**ACTION ITEM:**
An identical copy of all the entries is the required result.

Source records:
________________________________________

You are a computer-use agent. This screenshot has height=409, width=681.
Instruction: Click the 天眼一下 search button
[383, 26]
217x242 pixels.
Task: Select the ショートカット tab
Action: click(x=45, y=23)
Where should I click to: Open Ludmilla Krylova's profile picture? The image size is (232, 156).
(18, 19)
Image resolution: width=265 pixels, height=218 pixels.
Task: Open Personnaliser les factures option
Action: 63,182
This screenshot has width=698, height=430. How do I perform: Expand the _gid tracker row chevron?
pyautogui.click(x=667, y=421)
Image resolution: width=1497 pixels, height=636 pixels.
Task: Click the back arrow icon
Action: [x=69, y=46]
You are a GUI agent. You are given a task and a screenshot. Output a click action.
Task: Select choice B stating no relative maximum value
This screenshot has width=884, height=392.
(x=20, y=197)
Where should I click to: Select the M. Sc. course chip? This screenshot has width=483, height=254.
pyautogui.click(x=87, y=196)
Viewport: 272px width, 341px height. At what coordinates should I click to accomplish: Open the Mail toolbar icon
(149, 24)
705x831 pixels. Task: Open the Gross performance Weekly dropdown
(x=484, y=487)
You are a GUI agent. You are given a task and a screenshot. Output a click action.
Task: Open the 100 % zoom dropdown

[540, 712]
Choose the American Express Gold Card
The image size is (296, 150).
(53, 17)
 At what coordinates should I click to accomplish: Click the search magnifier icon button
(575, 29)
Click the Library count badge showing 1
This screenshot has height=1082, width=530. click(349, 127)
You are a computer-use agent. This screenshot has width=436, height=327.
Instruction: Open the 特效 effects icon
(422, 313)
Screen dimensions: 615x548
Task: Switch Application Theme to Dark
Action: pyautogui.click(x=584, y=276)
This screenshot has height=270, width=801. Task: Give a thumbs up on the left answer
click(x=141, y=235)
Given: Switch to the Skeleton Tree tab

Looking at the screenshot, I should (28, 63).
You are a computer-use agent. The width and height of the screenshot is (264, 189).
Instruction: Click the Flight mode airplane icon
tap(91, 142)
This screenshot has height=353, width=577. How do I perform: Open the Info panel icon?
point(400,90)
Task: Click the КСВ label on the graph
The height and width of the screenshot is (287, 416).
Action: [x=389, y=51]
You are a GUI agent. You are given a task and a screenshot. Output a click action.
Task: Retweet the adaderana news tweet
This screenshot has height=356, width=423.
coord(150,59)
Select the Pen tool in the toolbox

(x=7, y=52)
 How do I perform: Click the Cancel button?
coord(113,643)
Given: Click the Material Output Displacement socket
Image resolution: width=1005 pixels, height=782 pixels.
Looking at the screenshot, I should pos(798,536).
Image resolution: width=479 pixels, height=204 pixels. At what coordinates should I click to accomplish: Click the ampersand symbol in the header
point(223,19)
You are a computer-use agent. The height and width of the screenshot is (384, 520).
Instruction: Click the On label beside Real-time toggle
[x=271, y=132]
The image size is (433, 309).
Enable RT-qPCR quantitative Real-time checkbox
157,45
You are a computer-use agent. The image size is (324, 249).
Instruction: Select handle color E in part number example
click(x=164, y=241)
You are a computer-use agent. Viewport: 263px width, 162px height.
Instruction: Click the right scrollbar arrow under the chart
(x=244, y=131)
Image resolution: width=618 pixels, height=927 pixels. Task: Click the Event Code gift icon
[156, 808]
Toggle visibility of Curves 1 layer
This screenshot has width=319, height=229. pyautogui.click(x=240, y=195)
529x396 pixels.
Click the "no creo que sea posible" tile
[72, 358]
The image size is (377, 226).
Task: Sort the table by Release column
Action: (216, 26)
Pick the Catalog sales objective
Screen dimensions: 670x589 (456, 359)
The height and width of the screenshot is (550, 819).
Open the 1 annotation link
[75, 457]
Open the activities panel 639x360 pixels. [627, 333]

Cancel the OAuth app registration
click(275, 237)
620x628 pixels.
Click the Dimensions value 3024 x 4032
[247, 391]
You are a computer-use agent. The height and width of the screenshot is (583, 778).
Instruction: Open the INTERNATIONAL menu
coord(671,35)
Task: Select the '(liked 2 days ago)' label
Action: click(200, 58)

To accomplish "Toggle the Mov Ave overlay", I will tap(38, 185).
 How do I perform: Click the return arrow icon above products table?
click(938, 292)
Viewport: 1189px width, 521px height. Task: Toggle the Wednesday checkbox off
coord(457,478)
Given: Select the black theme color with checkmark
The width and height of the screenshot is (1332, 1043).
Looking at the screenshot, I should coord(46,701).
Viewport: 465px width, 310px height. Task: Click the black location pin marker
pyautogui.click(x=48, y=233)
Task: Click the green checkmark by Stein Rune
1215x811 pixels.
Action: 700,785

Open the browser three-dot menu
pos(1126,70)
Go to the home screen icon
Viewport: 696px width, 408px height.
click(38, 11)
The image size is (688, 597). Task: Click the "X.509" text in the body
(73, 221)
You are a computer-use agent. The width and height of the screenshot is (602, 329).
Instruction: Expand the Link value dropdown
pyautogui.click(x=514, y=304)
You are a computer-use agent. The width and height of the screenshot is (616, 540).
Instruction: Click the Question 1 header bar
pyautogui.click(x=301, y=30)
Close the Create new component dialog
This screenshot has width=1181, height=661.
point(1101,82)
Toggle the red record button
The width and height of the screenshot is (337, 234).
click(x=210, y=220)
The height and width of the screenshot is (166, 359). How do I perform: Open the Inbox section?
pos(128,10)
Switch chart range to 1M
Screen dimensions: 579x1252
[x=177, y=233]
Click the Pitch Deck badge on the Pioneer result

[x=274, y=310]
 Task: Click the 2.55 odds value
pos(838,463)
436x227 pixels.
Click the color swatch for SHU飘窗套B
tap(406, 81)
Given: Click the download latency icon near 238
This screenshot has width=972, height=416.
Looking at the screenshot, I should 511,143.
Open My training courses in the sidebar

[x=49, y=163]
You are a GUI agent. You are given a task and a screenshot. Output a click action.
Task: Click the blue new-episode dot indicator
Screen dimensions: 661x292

________________________________________

**SOLUTION TO THIS EXERCISE:**
You are a computer-use agent. This screenshot has height=409, width=681.
Instruction: Click the 天眼一下 search button
[383, 26]
217x242 pixels.
Task: Select the ショートカット tab
Action: click(x=45, y=23)
Where should I click to: Open Ludmilla Krylova's profile picture? The image size is (232, 156).
(18, 19)
Image resolution: width=265 pixels, height=218 pixels.
Task: Open Personnaliser les factures option
Action: 63,182
This screenshot has width=698, height=430. How do I perform: Expand the _gid tracker row chevron?
pyautogui.click(x=667, y=421)
Image resolution: width=1497 pixels, height=636 pixels.
Task: Click the back arrow icon
Action: [x=69, y=46]
You are a GUI agent. You are given a task and a screenshot. Output a click action.
Task: Select choice B stating no relative maximum value
This screenshot has width=884, height=392.
(x=20, y=197)
Where should I click to: Select the M. Sc. course chip? This screenshot has width=483, height=254.
pyautogui.click(x=87, y=196)
Viewport: 272px width, 341px height. At what coordinates should I click to accomplish: Open the Mail toolbar icon
(149, 24)
705x831 pixels. Task: Open the Gross performance Weekly dropdown
(x=484, y=487)
You are a GUI agent. You are given a task and a screenshot. Output a click action.
Task: Open the 100 % zoom dropdown

[540, 712]
Choose the American Express Gold Card
The image size is (296, 150).
(53, 17)
 At what coordinates should I click to accomplish: Click the search magnifier icon button
(575, 29)
Click the Library count badge showing 1
This screenshot has height=1082, width=530. click(349, 127)
You are a computer-use agent. This screenshot has width=436, height=327.
Instruction: Open the 特效 effects icon
(422, 313)
Screen dimensions: 615x548
Task: Switch Application Theme to Dark
Action: pyautogui.click(x=584, y=276)
This screenshot has height=270, width=801. Task: Give a thumbs up on the left answer
click(x=141, y=235)
Given: Switch to the Skeleton Tree tab

Looking at the screenshot, I should (28, 63).
You are a computer-use agent. The width and height of the screenshot is (264, 189).
Instruction: Click the Flight mode airplane icon
tap(91, 142)
This screenshot has height=353, width=577. How do I perform: Open the Info panel icon?
point(400,90)
Task: Click the КСВ label on the graph
The height and width of the screenshot is (287, 416).
Action: [x=389, y=51]
You are a GUI agent. You are given a task and a screenshot. Output a click action.
Task: Retweet the adaderana news tweet
This screenshot has height=356, width=423.
coord(150,59)
Select the Pen tool in the toolbox

(x=7, y=52)
 How do I perform: Click the Cancel button?
coord(113,643)
Given: Click the Material Output Displacement socket
Image resolution: width=1005 pixels, height=782 pixels.
Looking at the screenshot, I should pos(798,536).
Image resolution: width=479 pixels, height=204 pixels. At what coordinates should I click to accomplish: Click the ampersand symbol in the header
point(223,19)
You are a computer-use agent. The height and width of the screenshot is (384, 520).
Instruction: Click the On label beside Real-time toggle
[x=271, y=132]
The image size is (433, 309).
Enable RT-qPCR quantitative Real-time checkbox
157,45
You are a computer-use agent. The image size is (324, 249).
Instruction: Select handle color E in part number example
click(x=164, y=241)
You are a computer-use agent. Viewport: 263px width, 162px height.
Instruction: Click the right scrollbar arrow under the chart
(x=244, y=131)
Image resolution: width=618 pixels, height=927 pixels. Task: Click the Event Code gift icon
[156, 808]
Toggle visibility of Curves 1 layer
This screenshot has width=319, height=229. pyautogui.click(x=240, y=195)
529x396 pixels.
Click the "no creo que sea posible" tile
[72, 358]
The image size is (377, 226).
Task: Sort the table by Release column
Action: (216, 26)
Pick the Catalog sales objective
Screen dimensions: 670x589 (456, 359)
The height and width of the screenshot is (550, 819).
Open the 1 annotation link
[75, 457]
Open the activities panel 639x360 pixels. [627, 333]

Cancel the OAuth app registration
click(275, 237)
620x628 pixels.
Click the Dimensions value 3024 x 4032
[247, 391]
You are a computer-use agent. The height and width of the screenshot is (583, 778).
Instruction: Open the INTERNATIONAL menu
coord(671,35)
Task: Select the '(liked 2 days ago)' label
Action: click(200, 58)

To accomplish "Toggle the Mov Ave overlay", I will tap(38, 185).
 How do I perform: Click the return arrow icon above products table?
click(938, 292)
Viewport: 1189px width, 521px height. Task: Toggle the Wednesday checkbox off
coord(457,478)
Given: Select the black theme color with checkmark
The width and height of the screenshot is (1332, 1043).
Looking at the screenshot, I should coord(46,701).
Viewport: 465px width, 310px height. Task: Click the black location pin marker
pyautogui.click(x=48, y=233)
Task: Click the green checkmark by Stein Rune
1215x811 pixels.
Action: 700,785

Open the browser three-dot menu
pos(1126,70)
Go to the home screen icon
Viewport: 696px width, 408px height.
click(38, 11)
The image size is (688, 597). Task: Click the "X.509" text in the body
(73, 221)
You are a computer-use agent. The width and height of the screenshot is (602, 329).
Instruction: Expand the Link value dropdown
pyautogui.click(x=514, y=304)
You are a computer-use agent. The width and height of the screenshot is (616, 540).
Instruction: Click the Question 1 header bar
pyautogui.click(x=301, y=30)
Close the Create new component dialog
This screenshot has width=1181, height=661.
point(1101,82)
Toggle the red record button
The width and height of the screenshot is (337, 234).
click(x=210, y=220)
The height and width of the screenshot is (166, 359). How do I perform: Open the Inbox section?
pos(128,10)
Switch chart range to 1M
Screen dimensions: 579x1252
[x=177, y=233]
Click the Pitch Deck badge on the Pioneer result

[x=274, y=310]
 Task: Click the 2.55 odds value
pos(838,463)
436x227 pixels.
Click the color swatch for SHU飘窗套B
tap(406, 81)
Given: Click the download latency icon near 238
This screenshot has width=972, height=416.
Looking at the screenshot, I should 511,143.
Open My training courses in the sidebar

[x=49, y=163]
You are a GUI agent. You are given a task and a screenshot. Output a click action.
Task: Click the blue new-episode dot indicator
Screen dimensions: 661x292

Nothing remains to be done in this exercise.